The times we did leave the house, we ran into people they knew everywhere we went and they always introduced me with these looks of pride on their faces and I felt like blushing and curtseying whenever they did. Alan told me all about the variegations of North Carolina barbecue and then he made me some right there in his kitchen on his very own birthday. We went out to lunch and dinner and ate Pop-Tarts for breakfast if we felt like it and Amy tried to convince me to get a John Deereshirt at the general store but I held out. If there’d been a Moon Pie shirt in my size, though, maybe I would have folded. We walked around the campus of their alma mater, which I visited in the winter of 1993 on my way home from college for my first winter break. We went to the original Krispy Kreme store even though I don’t much like Krispy Kremes.They gave me the grand tour of their awesome house, with its walk-in closets and energy-efficient design…in fact I had meant to take a bunch of pictures of the radiant floor heating and the extended awnings, in homage to a brief stint I had a couple of years ago where I was subscribing to the Real Goods catalog and dreaming about one day building an Earthship, but of course I didn’t take any pictures and of course I just sat around and talked some more instead. We looked out at the pouring down rain and snuggled into the leather couches and put in another DVD.

And of course we spent a lot of time talking about and playing with the baby. She’s a very happy baby, as far as I can tell. Very alert and playful and aware of her surroundings. I held her and talked to her and kissed her and bounced her up and down and helped her get into one of her many cute little outfits and enjoyed her company very much. By the time Ames took me to the airport on Monday I was accepting compliments on Lily’s behalf…strangers would say how cute or smart or happy she was, and Amy would be opening her mouth to say thank you and I’d cut in all “Yes, isn’t she?” Her skin was very soft and she babbled a lot and did this thing where she’d wave both her hands if you waved at her. Obviously, I tried to get her to do Baby Pimp Hands, with mixed results.


She doesn’t look like she buys it.


Holding her in the snugli and being a little unsure of how to proceed.

Friday morning when I got in at the airport Alan and Lily picked me up and took me to Amy’s school to visit her there and then all go home together. Y’all, she came through that door with such a big smile and gave me such a big hug and immediately began introducing me as her very best friend and I felt like a rock star. Everyone kept commenting about how we looked as though we could be sisters, which was very funny to both of us because the thing about our friendship in high school was that she was very very beautiful and all the boys liked her and I was (in my mind at least) kind of her fat and silly sidekick, with my long hippie hair and Chuck high tops and low self-esteem. We couldn’t share clothes and I remember wondering why being pretty came so easily for her. She is even more beautiful now than she was then and I am happy to report that I’m (mostly) over my ugly duckling stage, which lasted the better part of twenty years, but still. We never looked alike. Random people kept telling us we looked like sisters all weekend. I think it’s maybe because we both have short dark hair and glasses now, but secretly I think that it’s because we’ve been friends for so long and because we were both so happy to be hanging out together.

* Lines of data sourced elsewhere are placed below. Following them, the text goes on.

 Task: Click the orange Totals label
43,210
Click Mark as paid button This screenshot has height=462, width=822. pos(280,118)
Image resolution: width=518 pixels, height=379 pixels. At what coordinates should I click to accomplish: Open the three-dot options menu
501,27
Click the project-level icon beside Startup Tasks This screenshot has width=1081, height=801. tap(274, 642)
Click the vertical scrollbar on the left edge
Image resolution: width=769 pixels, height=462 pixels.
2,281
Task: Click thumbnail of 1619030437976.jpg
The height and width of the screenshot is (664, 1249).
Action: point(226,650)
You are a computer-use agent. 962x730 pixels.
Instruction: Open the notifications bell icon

See, we’re so happy to be together that we are pointing out the anatomical accuracies of a statue of an Elk in Banner Elk, North Carolina.

On the way to the airport on Monday we were talking about our families and what they wanted from us and what we wanted from them, and we started talking about the definition of success. We talked about her husband and baby and job, and about my lack of husband and baby but also my job, and about if those things were accurate markers of success in life. I said that I didn’t think the thing I do for money really said much about my general success in life, although of course it’s nice to do meaningful white-collar work and to be kind of interested in the work you do, as a rule. I said I thought that people who define themselves by their work were going to be sadly disappointed when their work changed or ended and that if my work changes or ends I’m still pretty sure I’ll be mostly me. Amy said her relationships with her husband and daughter were very important indicators of her success in life, and I have to agree with her, even though I haven’t done very well in various romantic relationships and even though I don’t want children of my own and so don’t really know what I’m talking about.

What I do know is that the thing I’ve been best at, my whole life, is choosing good friends. I haven’t always done a good job of keeping them, or of not hurting them sometimes, or even during bad times of loving them very well. I’m still working on that stuff and I imagine I will always be working on that stuff. However. I’m just good at recognizing good people and at making them a part of my life to the extent that I can barely remember a time when they weren’t there, when they weren’t emailing me with octopus videos just because they know I like octopuses, or when I wasn’t being their bridesmaids or talking to them on the phone or asking their opinions on what kind of cake I should get for my birthday or making plans to have an alternative spiritual retreat together in the fall. That’s been the biggest indicator of success in my life thus far, and being with Amy and Alan and Lily made that very clear, for the thousand millionth time.